The film moves at a comfortable pace, sometimes causing boredom. The treatment seems necessary, however, to show the passage of time between the family’s eviction notice and the struggle to find a new home.

Chezhiyan Ra pays attention to detail and scatters metaphors in many scenes. Ilango carries a bag from IFFI 2006, Amudha consciously puts her right foot forward when they go looking for homes as it is auspicious, their son scribbles on walls oblivious to the consequences.

The greedy landlady reprimands the boy, tearing and crumpling one of his paintings. In one scene, Ilango irons out the piece of paper. So what if he can’t iron out the creases in his life? It’s almost as if that’s all that is in his control.

Such personal touches would make the film relatable to many. It is an important film, highlighting a legitimate urban, metro problem — no spaces and soaring rents. 

The camera moves shakily when they go house hunting on their moped, to show the unsteadiness of their present and uncertainty of their future. New tenants coming to see the house unknowingly disrupt their life. But the couple realizes everybody is sailing in the same boat.

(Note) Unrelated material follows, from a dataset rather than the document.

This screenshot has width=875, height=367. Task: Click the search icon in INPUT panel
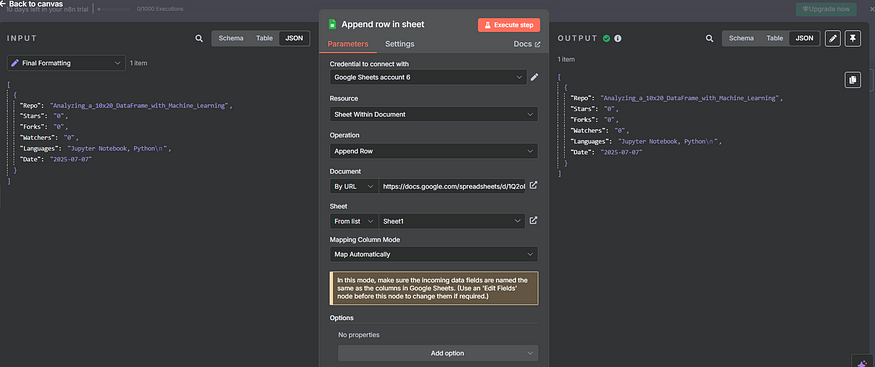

Chezhiyan Ra uses silence effectively, often letting the camera linger on. It helps the audience to soak in the atmosphere and sympathize with the characters. However, it also seems manipulative at times. Even as the film moves at its own pace, it tends to drag. 

To Let explores how moving homes is much more than just physical packing up. Emotions and memories scribbled in each corner are the hardest to erase, as the young boy finds out the hard way. Actors Santhosh Sreeram, Suseela and Dhahran effectively and convincingly depict their dilemma as tenants forced out from a home they build countless memories in. 

The penultimate shot is telling of the ugly urban housing situation as Amudha closes the door, darkness engulfing the house. It’s a reflection of their own future that seems bleak as they are forced to move to the suburbs. 

Except for the sluggish pace in some parts, To Let is a touching film about a very pertinent urban problem. 

To Let was screened at the 49th International Film Festival of India in Goa on 22 November 2018.